SLA und FDM (Fused Deposition Modeling) sind beide additive Verfahren, unterscheiden sich aber grundlegend in ihren Stärken. Beim FDM-Verfahren wird ein thermoplastischer Kunststoff durch eine heiße Düse extrudiert und schichtweise aufgetragen. Die Schichtlinien bleiben sichtbar, typische Schichtstärken liegen bei 100 bis 300 µm. FDM eignet sich hervorragend für strukturelle Bauteile, größere Gehäuse und mechanisch belastete Teile – besonders mit Materialien wie PETG, ABS oder PA (Nylon).

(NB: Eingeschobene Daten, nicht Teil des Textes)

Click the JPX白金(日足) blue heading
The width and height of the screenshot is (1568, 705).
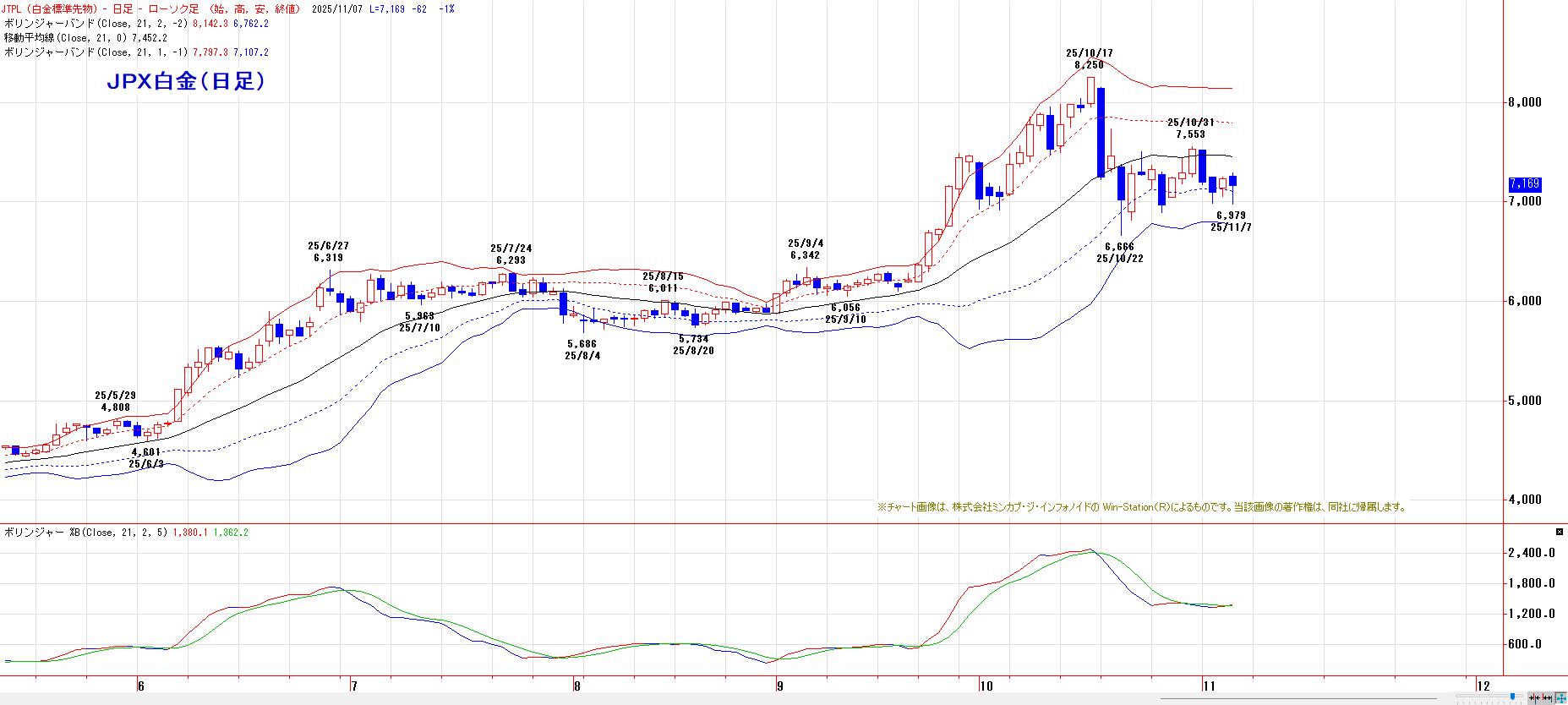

SLA basiert auf einem völlig anderen Prinzip: Ein UV-Laser härtet flüssiges Photopolymerharz punktgenau aus. Die daraus resultierenden Bauteile zeichnen sich durch glatte Oberflächen, scharfe Kanten und feine Detailauflösungen aus. Der entscheidende Vorteil gegenüber FDM zeigt sich bei:
Die Verfahrenswahl ist keine Frage von „besser oder schlechter“, sondern eine Frage der Anforderung. FDM punktet bei Festigkeit, Größe und Materialvielfalt. SLA punktet bei Präzision, Oberfläche und Detailtreue. Für Ersatzteile im Maschinenbau, bei denen es auf Passgenauigkeit ankommt, ist SLA häufig die bessere Wahl.

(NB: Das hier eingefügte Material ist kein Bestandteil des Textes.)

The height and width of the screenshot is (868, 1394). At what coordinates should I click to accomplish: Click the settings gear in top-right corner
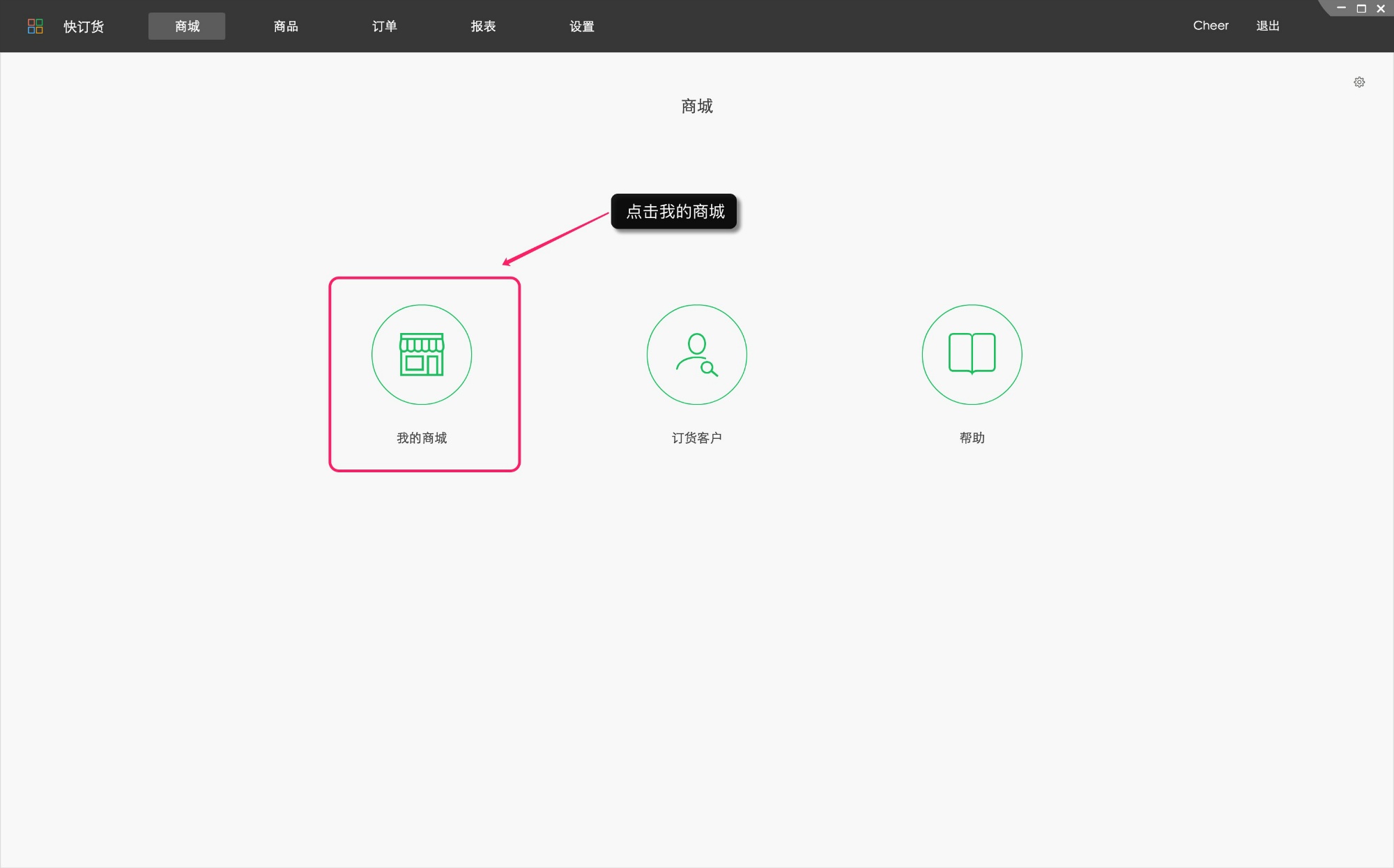click(x=1359, y=82)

Moderne Engineering Resins sind weit mehr als einfache Modellharze für Anschauungsmuster. Die Materialentwicklung der letzten Jahre hat Photopolymere hervorgebracht, die gezielt für mechanische, thermische und chemische Belastungen ausgelegt sind. Je nach Einsatzbedingung kommen unterschiedliche Materialklassen in Frage:
Schlagzähe Resins eignen sich für mechanisch belastete Bauteile, die Stoßbelastungen ausgesetzt sind – etwa Halterungen, Clips oder Schutzabdeckungen. Typische Bruchdehnungen liegen bei 40–60 %, was deutlich über Standard-Resins liegt und dem Verhalten von ABS oder PP ähnelt.

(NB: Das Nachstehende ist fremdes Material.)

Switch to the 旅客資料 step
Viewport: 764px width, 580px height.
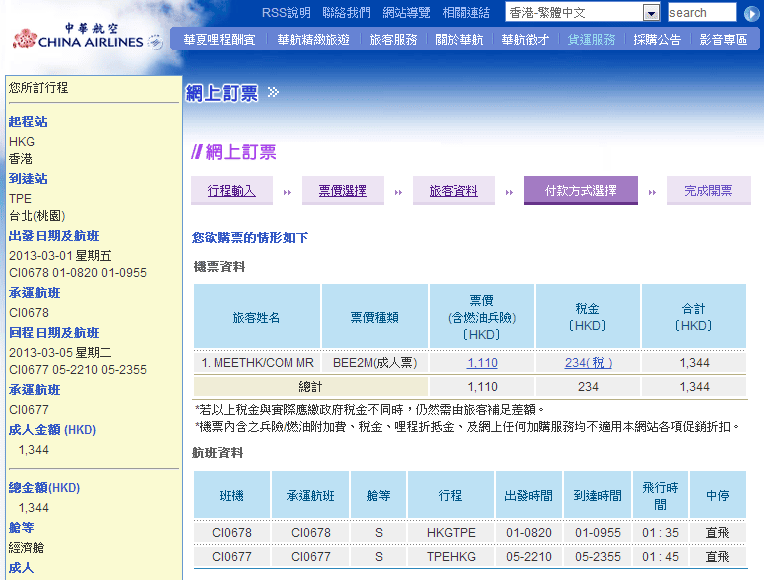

Temperaturbeständige Resins behalten ihre Formstabilität bei Dauertemperaturen von 80 bis 120 °C – manche Spezialsorten erreichen Warmfestigkeiten (HDT) von über 200 °C. Das eröffnet Einsatzmöglichkeiten in der Nähe von Motoren, in Schaltschränken oder als Halterungen für wärmeexponierte Komponenten.
Steife Hochmodul-Materialien bieten Zugmoduln im Bereich von 3.000 bis 4.500 MPa und eignen sich für präzise Führungselemente, Positionierhülsen oder dünnwandige Gehäuse, die unter Last nicht nachgeben dürfen.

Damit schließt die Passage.